Hutchens Investment Management: “Odds and Ends”

 
CONCORD, N.H. - April 30, 2013 - PRLog -- As we move beyond earnings season the results are better-than-expected for 1Q2013, said David Minor of Hutchens Investment Management.

According to Bespoke Investment Group, of the 805 companies reporting 59% have “beat” analysts’ consensus earnings estimates.  Although near the lows for the current bull market, the percentage has risen over the past few weeks.  The revenue beat rate at 49% remains low going back to 4Q2001 with only four quarters below the current level.  Despite the mediocrity of the earnings and revenues, the S&P 500 index is up 2.7% since April 5th.  Guidance for 2Q2013 remains at best subdued, but more often negative.  Why then is the stock market, long believed to be a discounting mechanism, not more reflective of future quarterly earnings, falling revenues, and a softening economic environment?  

We mentioned prior to earnings season that it may be a “shootout” between lackluster earnings and guidance versus the obvious liquidity benefits of Quantitative Easing (QE).  Although a lagging indicator, the most recent GDP data confirmed the slowdown in 1Q2013.  Without a reversal to an inventory buildup, the GDP data mirrors the minimal growth experience in 4Q2012.  The stock market has not reacted as would have been expected of the weak economic data released over the past two months.  QE by the Fed continues unabated, purchasing monthly approximately $85 billion of mortgage bonds and Treasuries.  The Fed balance sheet has swelled to $3.2 trillion and at the current rate will reach $4 trillion by year-end 2013.  Internationally, Japan recently embarked on “Abenomics,” a stimulus package focusing on sharply increasing money supply and broadening the range of assets the Bank of Japan will purchase.  Abenomics by any other name is QE.  Since the beginning of the year, the Nikkei 225 has risen 36.6%, so much for earnings and the economy.  It would seem that QE wins the “shootout.”

The bright spot in the US economy is housing.  Single-family home prices rose more than expected in February.  The widely followed S&P/Case-Shiller Composite Index of 20 metropolitan areas gained a seasonally adjusted 1.2% over January, beating estimates by 0.9 percentage points.  This index rose 9.3% year-over-year, the largest 12-month increase since May 2006.  Inventory levels at 4.4 month supply are contributing to the price rise but also a limiting factor for overall home sales.
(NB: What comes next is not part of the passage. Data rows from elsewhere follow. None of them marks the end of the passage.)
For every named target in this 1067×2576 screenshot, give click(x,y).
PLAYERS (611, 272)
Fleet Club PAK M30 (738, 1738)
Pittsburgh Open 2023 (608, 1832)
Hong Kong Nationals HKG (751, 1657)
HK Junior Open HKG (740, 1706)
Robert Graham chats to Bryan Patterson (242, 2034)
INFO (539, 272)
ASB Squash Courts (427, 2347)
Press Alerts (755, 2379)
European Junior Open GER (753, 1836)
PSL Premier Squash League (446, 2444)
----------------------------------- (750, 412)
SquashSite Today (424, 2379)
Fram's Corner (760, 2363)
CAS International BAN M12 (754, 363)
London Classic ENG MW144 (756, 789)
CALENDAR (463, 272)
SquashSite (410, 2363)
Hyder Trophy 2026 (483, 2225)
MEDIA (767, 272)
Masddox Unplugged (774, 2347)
The current high affordability level is a major contributor to home sales.  In March, new home sales were 18.5% higher than during the same period a year ago.  Month-to-month existing home sales declined slightly in March 2013, but rose 10.3% over the prior year level.  For those who had been looking for the double-dip in real estate, the current situation looks like a bubble, which means we have much further to go in the housing market.  In conclusion, a combination of slow economic growth, neutral to slightly positive earnings, and a large dose of QE seems the right environment for equities.

Our investment strategy is a full position in equities.  The recent run-up since the beginning of the year and a more bullish sentiment for equities opens the possibility of a correction.  However, the impact of Fed expansionary policy on asset values has more than offset any correction to date.  Longer term earnings growth should rebound later in the year and along with a dose of inflation may be the ultimate catalyst for a sustainable bull market and deficit reduction.